Processing Pipelines

Within a Benthos configuration, in between input and output, is a pipeline section. This section describes an array of processors that are to be applied to all messages, and are not bound to any particular input or output.

If you have processors that are heavy on CPU and aren't specific to a certain input or output they are best suited for the pipeline section. It is advantageous to use the pipeline section as it allows you to set an explicit number of parallel threads of execution which should ideally match the number of available logical CPU cores.

The following patterns allow you to achieve a distribution of work across these processing threads for different input arrangments.

Multiple Consumers

Sometimes our source of data can have many multiple connected clients and will distribute a stream of messages amongst them.

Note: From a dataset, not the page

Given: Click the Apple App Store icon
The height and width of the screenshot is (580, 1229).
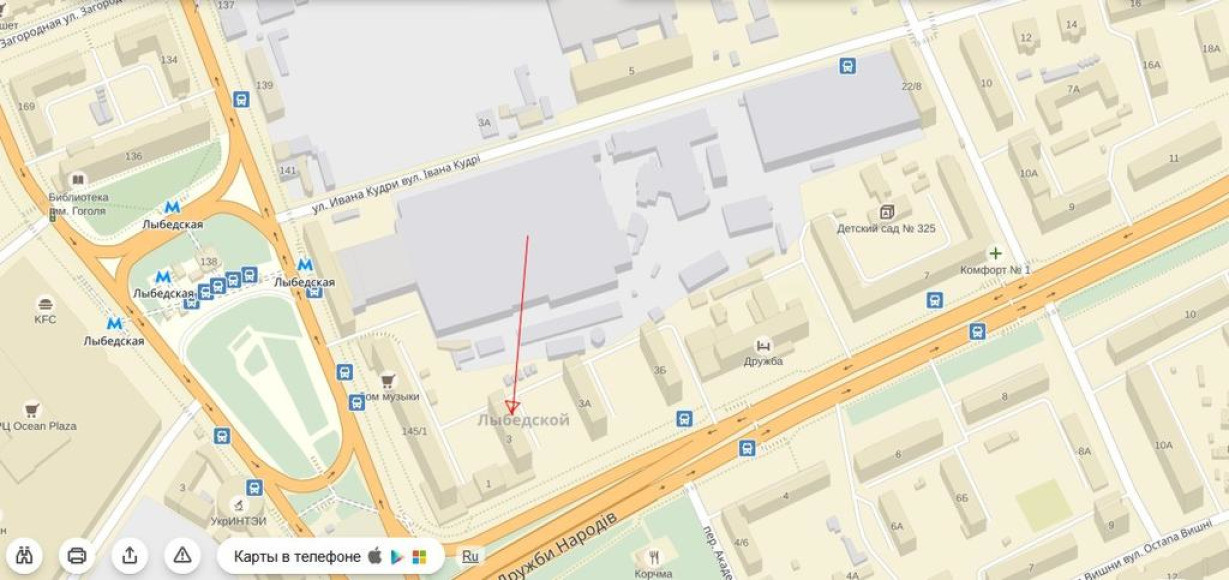Looking at the screenshot, I should pos(376,556).
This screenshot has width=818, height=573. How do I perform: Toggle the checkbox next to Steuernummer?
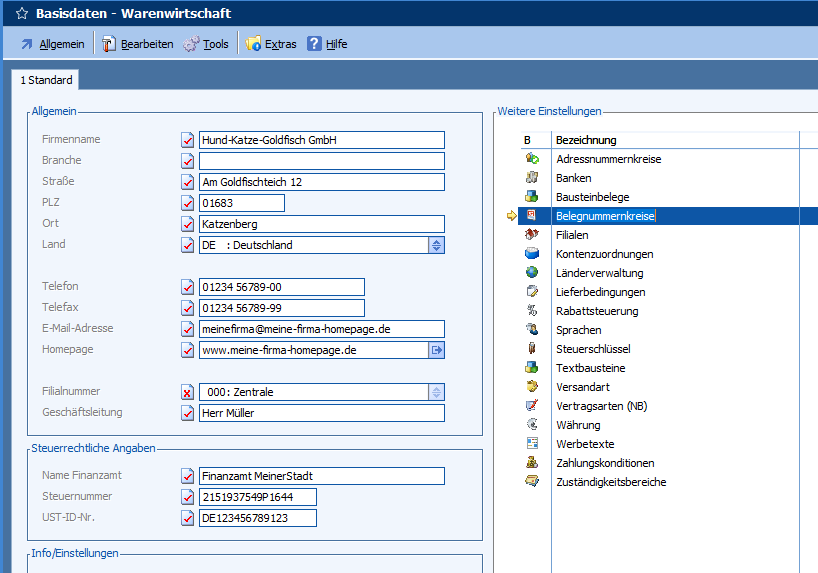pos(187,497)
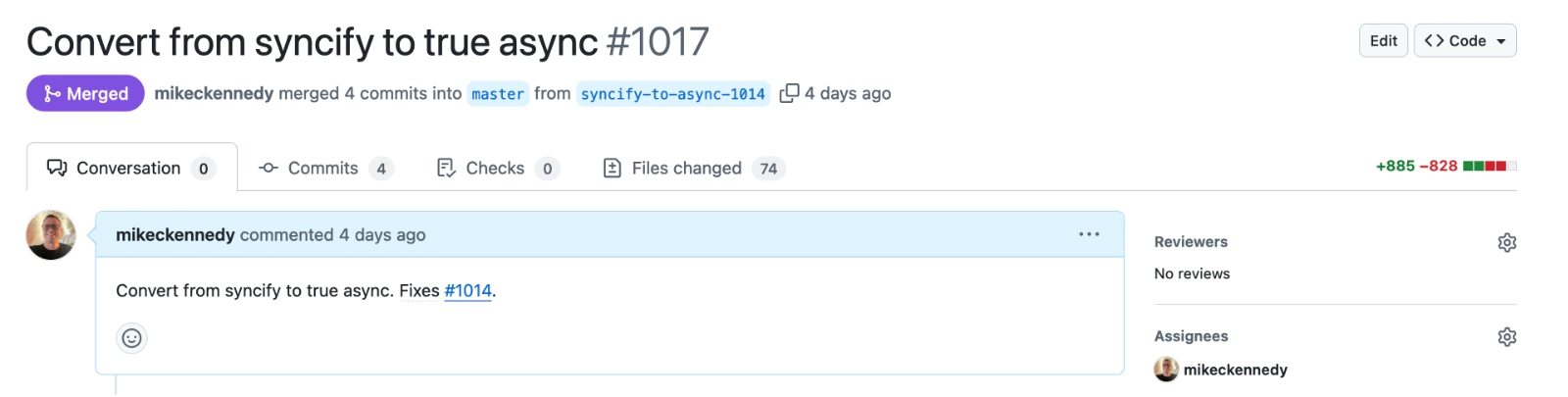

In these circumstances it is possible to fully utilise a set of parallel processing threads without a buffer, provided that the number of consumers is greater than the number of threads. Ideally the number of consumers would be significantly higher than the number of threads in order to compensate for occasional IO stalls.

For example, imagine we are consuming from a source baz, which is At-Least-Once and supports multiple connected clients. Our goal is to read the stream as fast as possible, perform mutations on the JSON payload using the jmespath processor, and write the resulting stream to bar.

We also wish to take advantage of the delivery guarantees of the source and therefore want acknowledgements to flow directly from our output sink to the input source, and therefore need to avoid using a buffer.

For this purpose we would be able to utilise our processing threads without the need for a buffer. We choose four processing threads to match our 4 CPU cores, and choose to use eight parallel consumers of the input baz.

input:
  type: broker
  broker:
    copies: 8
    inputs:
    - type: baz
buffer:
  type: none
pipeline:
  threads: 4
  processors:
  - type: jmespath
    jmespath:
      query: "reservations[].instances[].[tags[?Key=='Name'].Values[] | [0], type, state.name]"
output:
  type: bar

With this config the pipeline within our Benthos instance would look something like the following:

baz -\
baz -\
baz ---> processor ---> bar
baz ---> processor -/
baz ---> processor -/
baz ---> processor -/
baz -/
baz -/

Single Consumer

Sometimes a source of data can only have a single consuming client. In these circumstances it is still possible to have the single stream of data processed on parallel processing threads by using a buffer.

For example, say we have an input stream foo with only a single connected client. Our goal is to read the stream as fast as possible, perform mutations on the JSON payload using the jmespath processor, and write the resulting stream to bar.

The messages from foo are At-Most-Once, and so we are not concerned with delivery guarantees and want to focus on performance instead. We have four logical CPU cores on our server and wish to dedicate them all to processing the data. We believe that the bar output will be fast enough to keep up with the stream with a single connection.

We set our number of processing threads to four in order to match the CPU cores available. We also chose a memory buffer since it is the fastest buffer option, with a size of 5MB which we have determined to be more than enough to fit four messages of the stream at any given time.

input:
  type: foo
buffer:
  type: memory
  memory:
    limit: 5000000
pipeline:
  threads: 4
  processors:
  - type: jmespath
    jmespath:
      query: "reservations[].instances[].[tags[?Key=='Name'].Values[] | [0], type, state.name]"
output:
  type: bar

With this config the pipeline within our Benthos instance would look something like the following:

foo -> memory buffer ---> processor ---> bar
          ( 5MB )    \--> processor -/
                     \--> processor -/
                     \--> processor -/